München – Rupert Stadler kommt in einer grauen Mercedes-Benz S-Klasse zum Audi-Prozess. Es ist ein symbolisches Bild: Er ist nicht mehr der Audi-Chef, in dessen Zeit die Marke Absatzerfolge feierte und einige Jahre mehr Autos als Mercedes-Benz verkaufte. Stadler sitzt hinten rechts – wie früher, als er im Audi A8 L chauffiert wurde. Dazwischen liegen der Dieselskandal, eine mehrmonatige Untersuchungshaft und Stadlers Rauswurf. Auch sein Äußeres hat sich verändert: Die Haare sind länger und werfen über der Stirn eine Welle. Den Saal, in dem das Landgericht München am Mittwoch beginnt, über die Betrugsvorwürfe gegen Stadler und drei Mitangeklagte zu verhandeln, betritt der 57-Jährige demonstrativ entspannt. Wolfgang Hatz (61), der vor ihm sitzt, begrüßt er per „Faustcheck“. Doch später, nachdem er mit dem Rücken zum Publikum zwischen seinen Rechtsanwälten Platz genommen hat, wirkt er ernst und angespannt. (Neue Mercedes-Benz S-Klasse: Das Head-up-Display wirkt so groß wie ein TV-Bildschirm)
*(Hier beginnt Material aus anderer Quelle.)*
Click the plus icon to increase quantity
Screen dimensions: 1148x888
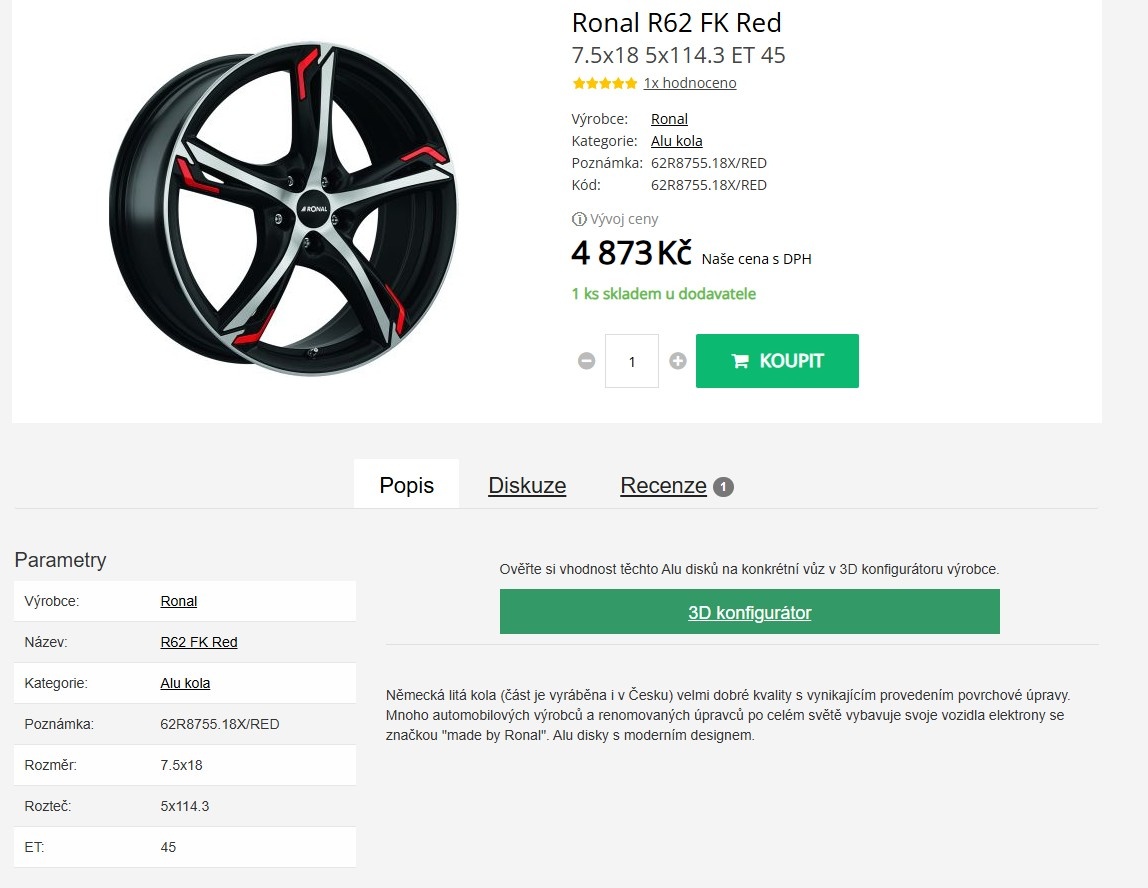[x=677, y=361]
Dieselskandal: Rupert Stadler (Ex-Audi) demonstrativ in Mercedes S-Klasse zum Gericht

Im Saal der Justizvollzugsanstalt Stadelheim geht es um viel. Juristisch um „Betrug, mittelbare Falschbeurkundung sowie strafbare Werbung“ – so hat es die Staatsanwaltschaft schon im Sommer mitgeteilt. Theoretisch drohen den Angeklagten damit bei einer Verurteilung bis zu zehn Jahre Gefängnis. Und es geht um die Aufarbeitung des Dieselskandals. Audi-Ingenieure hatten jahrelang Abgastests ausgetrickst. Eine illegale Software sorgte dafür, dass die Stickoxid-Grenzwerte auf dem Prüfstand eingehalten wurden. Auf der Straße aber überschritten die Abgase den Grenzwert. Lange kam Audi damit durch. Auch in Autos der Marken VW und Porsche wurden die Motoren eingebaut, bis das Ganze im Herbst 2015 aufflog. (Abgasskandal: Sind bei Audi jetzt auch Benziner betroffen?)
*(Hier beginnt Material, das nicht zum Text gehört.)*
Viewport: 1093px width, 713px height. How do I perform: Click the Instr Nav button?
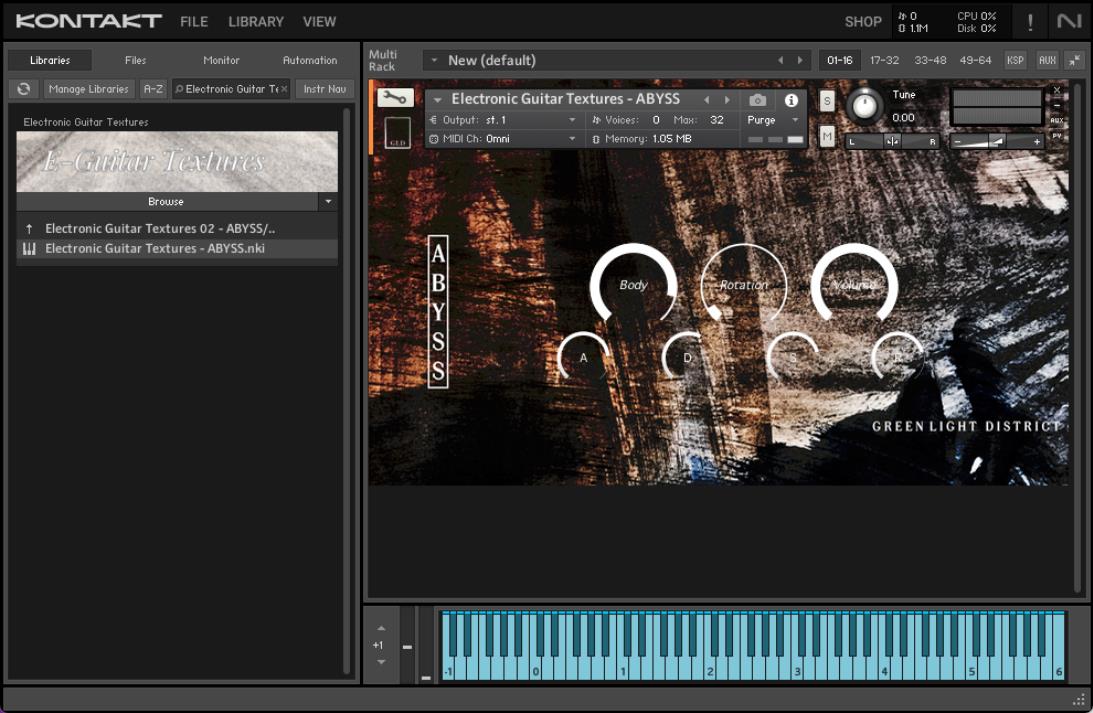324,89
Noch bevor die Staatsanwaltschaft beginnen kann, die mehr als 90 Seiten umfassende Anklageschrift zu verlesen, beginnt das juristische Geplänkel: Stadlers Verteidiger stellt einen Auskunftsantrag. Er will wissen, ob aus dem Kreis der Richter, Schöffen und Ersatzrichter jemand selbst oder dessen Partner seit 2009 Autos mit von Audi entwickelten Motoren gefahren habe. Hintergrund ist eine mögliche Befangenheit.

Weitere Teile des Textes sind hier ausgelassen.